(Work request 1): List every component that the V0.4 milestone notes say the v0.1–v0.3 research prototype already contained.
(Work request 2): Continue the V0.4 milestone notes on SOMA Care from the end of the last sentence shown.

V0.4 — Telling the Intent-to-Care Loop Clearly, in Simulation
V0.4 is the first milestone for SOMA Care as a standalone product line. Before this, v0.1–v0.3 lived in a separate research-prototype repo: a FastAPI + Next.js scaffold, the six-intent loop, a MuJoCo Stretch simulation, L0–L5 UI panels, and multi-camera MJPEG streams — all end-to-end runnable, but at "prototype works" quality. The visuals were coarse, the intent library was small, failure narratives were incomplete, and the material wasn't presentation-ready.
V0.4 isn't about adding new features. It's about making the existing loop clearer, finer, and richer, and then delivering it primarily as offline video. Four focus areas below.
1. Clearer simulation
The old stack rendered on Hetzner cloud without GPUs, topping out around 0.4 fps — just enough to stream MJPEG. V0.4 moves to local rendering on Mac Metal, targeting 30–60 fps during recording so video delivery has real headroom.

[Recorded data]
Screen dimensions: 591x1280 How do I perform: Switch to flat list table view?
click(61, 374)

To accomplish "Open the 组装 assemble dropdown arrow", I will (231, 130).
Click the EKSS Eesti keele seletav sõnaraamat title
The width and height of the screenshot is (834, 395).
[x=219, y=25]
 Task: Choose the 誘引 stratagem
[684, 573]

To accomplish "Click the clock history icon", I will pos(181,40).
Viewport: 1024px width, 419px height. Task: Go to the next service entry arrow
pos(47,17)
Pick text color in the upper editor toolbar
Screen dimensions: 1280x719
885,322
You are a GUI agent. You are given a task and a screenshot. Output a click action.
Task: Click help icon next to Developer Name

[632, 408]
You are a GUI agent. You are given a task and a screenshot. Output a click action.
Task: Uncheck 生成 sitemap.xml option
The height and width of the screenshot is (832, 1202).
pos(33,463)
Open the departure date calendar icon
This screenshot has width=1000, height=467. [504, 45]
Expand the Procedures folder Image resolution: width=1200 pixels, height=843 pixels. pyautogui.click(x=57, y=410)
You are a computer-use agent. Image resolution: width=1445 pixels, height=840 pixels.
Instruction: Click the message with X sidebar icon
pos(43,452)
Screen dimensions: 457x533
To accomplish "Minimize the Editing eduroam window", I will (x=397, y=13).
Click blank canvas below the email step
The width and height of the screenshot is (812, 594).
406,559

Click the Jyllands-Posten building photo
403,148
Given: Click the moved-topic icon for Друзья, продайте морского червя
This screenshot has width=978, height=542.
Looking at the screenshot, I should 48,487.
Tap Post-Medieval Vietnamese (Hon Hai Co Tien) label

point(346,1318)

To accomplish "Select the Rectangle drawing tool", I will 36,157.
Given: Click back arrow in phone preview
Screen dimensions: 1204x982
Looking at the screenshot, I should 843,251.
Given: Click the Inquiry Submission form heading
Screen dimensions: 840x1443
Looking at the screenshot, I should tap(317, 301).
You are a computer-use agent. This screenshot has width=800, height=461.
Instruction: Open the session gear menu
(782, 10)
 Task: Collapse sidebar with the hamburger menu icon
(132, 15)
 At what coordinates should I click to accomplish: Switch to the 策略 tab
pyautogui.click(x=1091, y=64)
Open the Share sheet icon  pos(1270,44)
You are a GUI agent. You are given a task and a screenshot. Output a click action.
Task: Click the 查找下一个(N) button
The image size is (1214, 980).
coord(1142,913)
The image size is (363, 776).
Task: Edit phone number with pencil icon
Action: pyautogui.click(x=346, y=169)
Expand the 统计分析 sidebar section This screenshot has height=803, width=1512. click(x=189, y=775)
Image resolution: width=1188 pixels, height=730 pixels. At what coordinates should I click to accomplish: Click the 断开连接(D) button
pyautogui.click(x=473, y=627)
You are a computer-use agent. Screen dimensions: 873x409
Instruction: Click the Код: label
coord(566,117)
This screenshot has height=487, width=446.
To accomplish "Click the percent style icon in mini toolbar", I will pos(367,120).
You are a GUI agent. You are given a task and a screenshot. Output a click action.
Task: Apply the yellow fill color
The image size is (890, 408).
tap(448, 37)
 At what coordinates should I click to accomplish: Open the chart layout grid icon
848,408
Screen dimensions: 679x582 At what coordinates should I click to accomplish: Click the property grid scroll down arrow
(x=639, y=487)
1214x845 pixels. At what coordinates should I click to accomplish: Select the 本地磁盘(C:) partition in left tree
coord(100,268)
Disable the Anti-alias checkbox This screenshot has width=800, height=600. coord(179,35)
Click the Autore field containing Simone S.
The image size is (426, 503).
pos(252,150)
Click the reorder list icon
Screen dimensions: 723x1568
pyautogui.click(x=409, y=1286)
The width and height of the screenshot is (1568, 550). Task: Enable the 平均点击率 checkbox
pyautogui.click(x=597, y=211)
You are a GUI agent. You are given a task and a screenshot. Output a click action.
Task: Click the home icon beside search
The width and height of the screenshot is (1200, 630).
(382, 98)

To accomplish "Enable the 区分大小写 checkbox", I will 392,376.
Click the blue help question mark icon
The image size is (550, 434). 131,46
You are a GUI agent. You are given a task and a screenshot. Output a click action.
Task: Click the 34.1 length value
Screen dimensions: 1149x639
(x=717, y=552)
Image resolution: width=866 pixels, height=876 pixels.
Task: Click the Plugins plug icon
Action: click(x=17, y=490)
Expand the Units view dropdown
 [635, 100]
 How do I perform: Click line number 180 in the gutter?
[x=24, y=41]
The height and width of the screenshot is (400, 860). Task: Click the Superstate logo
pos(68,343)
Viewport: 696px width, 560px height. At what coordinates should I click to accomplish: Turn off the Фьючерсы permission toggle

(Written answer 1):
- A FastAPI + Next.js scaffold
- The six-intent loop
- A MuJoCo Stretch simulation
- L0–L5 UI panels
- Multi-camera MJPEG streams

(Written answer 2):
Concrete work:
- Integrate PBR assets from
Hospital_assets(walls, floor, trim, medical-equipment textures) - Three-tier lighting: directional daylight through the window + fluorescent ceiling panels + bedside lamp
- New
first_person_nursecamera (eye height ~1.65 m, slight head bob when walking) - Stretch RE3 model refinements: textured gripper pads, panel labels, finer hand mesh
2. Finer operations
The six base intents (DRINK_WATER, CALL_HELP, etc.) stay. Add 4–6 contact-rich multi-joint skills:
- TurnOver — rolling a patient onto their side: mocap-driven patient model + safety force envelope
- Feed / HandMedicine — precise grasp of spoon or pill cup, alignment to mouth or hand
- WipeMouth / StraightenBlanket — repeated-contact surface tasks
- CompanionChat — LLM-generated natural-language response + TTS, with optional lip-sync on a simple face mesh as a stretch goal
Add finer sub-indicators to MQA:
- Contact force vs. envelope (bounded against the spec declared in TaskSpec)
- Grasp margin (distance from closure point to object surface)
- Trajectory smoothness (jerk integral)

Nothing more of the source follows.